Image Crawler Meets rm -f *

I wrote a simple web crawler that archived any images it found from a site with a large number of backgrounds. I wanted to have rolling backgrounds that almost never repeated.

I let my crawler go and stopped it after a 24 hour period. I ran ls on the directory the images were being saved in to see the results and my ssh session locked up… Or so I thought. I hit Ctrl-C and nothing happened… So I closed my window and opened a new one.

Maybe there was a file name that hit some weird glitch in ls causing it too lock up. Not a big deal I can start from scratch. I switched to the directory and ran an rm -f * and was greeted with this:

/bin/rm: Argument list too long.

Wait what? All I get was this irritating and slightly elusive error message. So the * was being expanded, and making the list too long? To be sure I started hunting in the man pages. man rm recommended me to info coreutils 'rm invocation'. I read through and couldn’t find any limitations or warnings that might relate to the problem. The only thing I could find in there was a line that said:

GNU ‘rm’, like every program that uses the ‘getopt’ function to parse its arguments…
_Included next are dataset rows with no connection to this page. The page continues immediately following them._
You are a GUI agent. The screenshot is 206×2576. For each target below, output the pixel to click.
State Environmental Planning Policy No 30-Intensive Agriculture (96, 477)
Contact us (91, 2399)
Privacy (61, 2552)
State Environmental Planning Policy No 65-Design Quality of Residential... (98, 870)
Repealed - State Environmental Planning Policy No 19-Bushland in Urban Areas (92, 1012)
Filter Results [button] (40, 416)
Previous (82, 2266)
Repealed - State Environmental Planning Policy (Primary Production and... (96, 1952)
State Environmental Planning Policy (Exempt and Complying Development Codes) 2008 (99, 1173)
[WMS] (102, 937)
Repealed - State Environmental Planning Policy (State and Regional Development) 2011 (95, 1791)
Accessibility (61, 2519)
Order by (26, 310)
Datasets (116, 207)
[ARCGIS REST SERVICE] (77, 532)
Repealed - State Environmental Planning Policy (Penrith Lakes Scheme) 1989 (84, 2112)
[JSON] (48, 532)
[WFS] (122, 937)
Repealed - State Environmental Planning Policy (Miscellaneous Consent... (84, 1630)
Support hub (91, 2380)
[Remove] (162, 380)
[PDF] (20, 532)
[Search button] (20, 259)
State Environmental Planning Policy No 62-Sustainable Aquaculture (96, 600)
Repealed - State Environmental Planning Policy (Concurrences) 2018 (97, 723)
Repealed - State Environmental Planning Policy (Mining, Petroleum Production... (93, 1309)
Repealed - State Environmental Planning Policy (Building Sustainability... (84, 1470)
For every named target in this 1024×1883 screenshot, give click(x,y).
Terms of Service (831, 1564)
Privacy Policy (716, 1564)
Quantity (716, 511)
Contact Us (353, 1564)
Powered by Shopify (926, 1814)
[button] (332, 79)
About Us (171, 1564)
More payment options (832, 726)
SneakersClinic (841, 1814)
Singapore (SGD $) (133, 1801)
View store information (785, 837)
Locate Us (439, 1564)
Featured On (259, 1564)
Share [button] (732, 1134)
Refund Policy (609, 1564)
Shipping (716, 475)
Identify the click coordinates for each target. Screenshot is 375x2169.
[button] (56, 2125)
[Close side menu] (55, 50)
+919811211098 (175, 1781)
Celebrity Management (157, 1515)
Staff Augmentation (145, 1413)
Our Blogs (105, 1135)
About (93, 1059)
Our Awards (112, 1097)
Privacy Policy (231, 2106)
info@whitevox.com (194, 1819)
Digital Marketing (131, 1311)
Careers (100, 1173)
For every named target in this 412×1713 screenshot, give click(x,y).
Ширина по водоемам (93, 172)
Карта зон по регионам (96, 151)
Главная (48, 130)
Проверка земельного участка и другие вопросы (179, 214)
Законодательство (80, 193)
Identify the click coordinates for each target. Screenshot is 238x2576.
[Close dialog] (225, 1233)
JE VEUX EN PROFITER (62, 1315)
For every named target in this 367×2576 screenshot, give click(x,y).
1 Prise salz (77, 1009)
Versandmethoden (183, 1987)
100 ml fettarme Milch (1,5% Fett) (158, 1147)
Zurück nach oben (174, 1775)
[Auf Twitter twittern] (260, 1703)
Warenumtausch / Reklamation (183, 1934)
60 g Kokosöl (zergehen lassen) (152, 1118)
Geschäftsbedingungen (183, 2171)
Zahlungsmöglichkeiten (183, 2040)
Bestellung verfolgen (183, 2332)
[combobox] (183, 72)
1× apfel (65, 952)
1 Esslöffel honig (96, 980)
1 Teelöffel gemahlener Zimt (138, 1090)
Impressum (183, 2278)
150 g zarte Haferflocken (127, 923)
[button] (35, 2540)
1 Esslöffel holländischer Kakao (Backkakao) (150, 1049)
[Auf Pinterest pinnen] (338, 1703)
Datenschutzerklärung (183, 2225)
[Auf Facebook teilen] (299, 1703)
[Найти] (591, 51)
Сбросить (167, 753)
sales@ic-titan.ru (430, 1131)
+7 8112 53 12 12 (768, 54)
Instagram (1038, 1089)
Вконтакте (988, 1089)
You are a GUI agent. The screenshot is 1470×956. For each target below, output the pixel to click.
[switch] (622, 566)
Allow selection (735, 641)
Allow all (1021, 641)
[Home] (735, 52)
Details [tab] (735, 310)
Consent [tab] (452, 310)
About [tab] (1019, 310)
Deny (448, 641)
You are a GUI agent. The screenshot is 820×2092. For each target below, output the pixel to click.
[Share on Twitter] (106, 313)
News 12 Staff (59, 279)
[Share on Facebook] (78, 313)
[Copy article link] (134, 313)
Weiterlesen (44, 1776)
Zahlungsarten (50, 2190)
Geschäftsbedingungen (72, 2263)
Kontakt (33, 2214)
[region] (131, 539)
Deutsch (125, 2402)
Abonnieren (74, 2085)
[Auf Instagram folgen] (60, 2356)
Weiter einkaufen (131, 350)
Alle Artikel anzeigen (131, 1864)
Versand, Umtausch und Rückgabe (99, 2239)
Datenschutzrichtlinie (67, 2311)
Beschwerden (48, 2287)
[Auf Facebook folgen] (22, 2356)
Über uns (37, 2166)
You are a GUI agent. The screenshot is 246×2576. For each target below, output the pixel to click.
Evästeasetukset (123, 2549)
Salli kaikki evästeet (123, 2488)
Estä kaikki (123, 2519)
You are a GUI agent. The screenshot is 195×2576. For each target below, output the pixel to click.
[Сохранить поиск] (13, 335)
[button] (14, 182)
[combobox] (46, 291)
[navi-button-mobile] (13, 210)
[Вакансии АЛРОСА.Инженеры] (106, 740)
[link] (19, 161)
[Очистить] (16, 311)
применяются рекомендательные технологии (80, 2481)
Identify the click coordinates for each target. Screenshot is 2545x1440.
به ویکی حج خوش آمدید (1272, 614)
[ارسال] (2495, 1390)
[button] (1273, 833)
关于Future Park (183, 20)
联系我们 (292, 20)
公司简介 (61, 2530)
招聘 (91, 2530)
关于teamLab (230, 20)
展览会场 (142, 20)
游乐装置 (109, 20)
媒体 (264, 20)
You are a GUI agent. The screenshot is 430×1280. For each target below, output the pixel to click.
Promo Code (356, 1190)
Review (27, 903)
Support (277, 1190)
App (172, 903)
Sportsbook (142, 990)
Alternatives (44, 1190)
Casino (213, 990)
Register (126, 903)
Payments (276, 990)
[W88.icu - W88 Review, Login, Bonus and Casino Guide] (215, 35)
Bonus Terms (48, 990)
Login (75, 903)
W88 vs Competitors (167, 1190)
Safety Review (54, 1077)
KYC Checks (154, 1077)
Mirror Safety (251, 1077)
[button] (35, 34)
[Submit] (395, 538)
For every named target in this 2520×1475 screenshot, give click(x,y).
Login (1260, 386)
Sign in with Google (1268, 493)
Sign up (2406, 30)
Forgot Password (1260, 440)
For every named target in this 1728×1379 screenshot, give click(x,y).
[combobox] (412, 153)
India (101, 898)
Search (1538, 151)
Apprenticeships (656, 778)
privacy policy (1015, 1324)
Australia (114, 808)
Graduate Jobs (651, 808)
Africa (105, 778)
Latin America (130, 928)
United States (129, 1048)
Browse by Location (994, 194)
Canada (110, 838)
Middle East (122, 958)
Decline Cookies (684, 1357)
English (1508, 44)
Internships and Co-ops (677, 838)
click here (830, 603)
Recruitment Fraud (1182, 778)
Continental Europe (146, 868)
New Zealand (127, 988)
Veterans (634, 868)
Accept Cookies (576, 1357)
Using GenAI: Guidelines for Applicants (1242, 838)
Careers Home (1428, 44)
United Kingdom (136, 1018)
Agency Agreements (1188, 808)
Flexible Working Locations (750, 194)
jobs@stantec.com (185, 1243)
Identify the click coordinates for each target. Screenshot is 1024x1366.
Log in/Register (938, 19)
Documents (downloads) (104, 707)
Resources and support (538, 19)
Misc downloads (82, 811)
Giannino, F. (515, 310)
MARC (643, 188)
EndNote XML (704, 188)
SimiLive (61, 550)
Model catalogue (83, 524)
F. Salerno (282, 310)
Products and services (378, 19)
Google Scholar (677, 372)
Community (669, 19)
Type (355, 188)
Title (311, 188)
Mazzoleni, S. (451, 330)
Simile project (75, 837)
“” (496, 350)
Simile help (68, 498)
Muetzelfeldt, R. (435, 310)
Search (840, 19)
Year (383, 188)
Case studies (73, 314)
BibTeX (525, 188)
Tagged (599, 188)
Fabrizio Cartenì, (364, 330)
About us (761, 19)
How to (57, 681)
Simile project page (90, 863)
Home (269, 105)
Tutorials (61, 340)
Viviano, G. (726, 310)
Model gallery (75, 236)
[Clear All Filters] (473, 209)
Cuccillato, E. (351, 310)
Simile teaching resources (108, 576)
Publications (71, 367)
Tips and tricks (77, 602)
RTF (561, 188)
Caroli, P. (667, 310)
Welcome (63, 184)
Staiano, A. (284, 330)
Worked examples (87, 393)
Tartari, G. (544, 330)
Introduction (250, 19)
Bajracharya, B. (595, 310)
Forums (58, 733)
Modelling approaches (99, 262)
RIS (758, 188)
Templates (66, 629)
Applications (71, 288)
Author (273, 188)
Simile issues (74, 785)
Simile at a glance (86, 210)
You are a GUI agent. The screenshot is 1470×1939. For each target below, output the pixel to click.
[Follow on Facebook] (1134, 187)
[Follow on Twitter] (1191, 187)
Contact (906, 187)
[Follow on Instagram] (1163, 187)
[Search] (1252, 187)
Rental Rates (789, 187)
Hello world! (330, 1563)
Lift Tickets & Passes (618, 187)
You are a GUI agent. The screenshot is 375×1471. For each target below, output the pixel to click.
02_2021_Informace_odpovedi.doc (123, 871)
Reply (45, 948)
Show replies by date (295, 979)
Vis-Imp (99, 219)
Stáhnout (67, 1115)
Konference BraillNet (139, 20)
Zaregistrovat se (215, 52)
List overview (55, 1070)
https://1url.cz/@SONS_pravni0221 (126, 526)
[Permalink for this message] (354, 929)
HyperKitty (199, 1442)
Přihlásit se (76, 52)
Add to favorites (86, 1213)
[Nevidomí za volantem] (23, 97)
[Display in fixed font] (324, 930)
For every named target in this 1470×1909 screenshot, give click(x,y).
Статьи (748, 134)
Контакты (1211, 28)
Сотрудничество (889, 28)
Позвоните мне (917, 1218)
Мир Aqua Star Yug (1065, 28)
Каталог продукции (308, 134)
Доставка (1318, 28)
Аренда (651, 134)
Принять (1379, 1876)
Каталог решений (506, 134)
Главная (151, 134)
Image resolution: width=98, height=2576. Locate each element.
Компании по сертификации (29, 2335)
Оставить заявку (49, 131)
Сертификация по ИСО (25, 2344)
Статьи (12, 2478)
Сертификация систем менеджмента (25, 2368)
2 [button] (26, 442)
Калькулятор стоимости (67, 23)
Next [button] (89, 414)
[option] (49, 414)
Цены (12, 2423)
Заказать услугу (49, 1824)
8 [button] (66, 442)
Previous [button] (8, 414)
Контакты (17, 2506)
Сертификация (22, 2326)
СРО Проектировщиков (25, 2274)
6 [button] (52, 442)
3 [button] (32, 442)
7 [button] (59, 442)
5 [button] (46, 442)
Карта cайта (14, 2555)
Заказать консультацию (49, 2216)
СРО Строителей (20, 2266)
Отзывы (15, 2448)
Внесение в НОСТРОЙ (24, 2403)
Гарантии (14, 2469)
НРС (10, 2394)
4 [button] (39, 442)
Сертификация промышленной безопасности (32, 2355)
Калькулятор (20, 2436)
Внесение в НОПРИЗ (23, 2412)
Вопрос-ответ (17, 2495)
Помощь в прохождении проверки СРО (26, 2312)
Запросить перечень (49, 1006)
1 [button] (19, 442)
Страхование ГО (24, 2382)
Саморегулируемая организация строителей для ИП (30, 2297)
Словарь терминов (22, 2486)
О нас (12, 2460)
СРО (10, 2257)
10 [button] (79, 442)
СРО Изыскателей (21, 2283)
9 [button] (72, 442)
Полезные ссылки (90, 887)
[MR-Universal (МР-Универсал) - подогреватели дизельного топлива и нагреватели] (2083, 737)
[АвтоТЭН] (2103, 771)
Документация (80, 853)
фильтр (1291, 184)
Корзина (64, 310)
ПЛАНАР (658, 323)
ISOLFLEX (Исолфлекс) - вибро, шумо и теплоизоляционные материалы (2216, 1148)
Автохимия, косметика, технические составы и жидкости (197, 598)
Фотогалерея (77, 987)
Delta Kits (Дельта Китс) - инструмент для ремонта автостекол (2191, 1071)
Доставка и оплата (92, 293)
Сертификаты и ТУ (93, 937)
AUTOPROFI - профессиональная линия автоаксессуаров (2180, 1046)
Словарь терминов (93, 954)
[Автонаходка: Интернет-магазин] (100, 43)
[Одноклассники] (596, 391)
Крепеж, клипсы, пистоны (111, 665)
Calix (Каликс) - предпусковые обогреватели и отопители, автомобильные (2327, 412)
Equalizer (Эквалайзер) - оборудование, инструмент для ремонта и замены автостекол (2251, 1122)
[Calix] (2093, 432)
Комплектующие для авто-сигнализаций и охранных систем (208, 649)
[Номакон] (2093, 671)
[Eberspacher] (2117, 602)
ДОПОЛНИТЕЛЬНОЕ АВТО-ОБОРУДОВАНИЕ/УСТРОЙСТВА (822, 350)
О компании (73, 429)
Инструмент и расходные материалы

Moving on… getopt is parsing it’s options… man and info pages on getopt don’t really reveal anything…

After some creative Googling I found the answer: getopt’s argument limit is 1024. How many files did I have? I wanted to give ls one more try… I typed it in and sure enough console froze… Or did it? I walked away and did other things. When I came back I had a list of files longer than my console buffer. I was smarter the second time around: ls | wc -l. After about five minutes it came back again with just the number.

177654

I needed to clean up that directory and rm wasn’t going to help me. `find . | xargs rm -f1 and…. Victory! The directory is clean and happy again. Now I’ll just have to figure out how to cut down the number of files, or at the very least organize them into more managable chunks…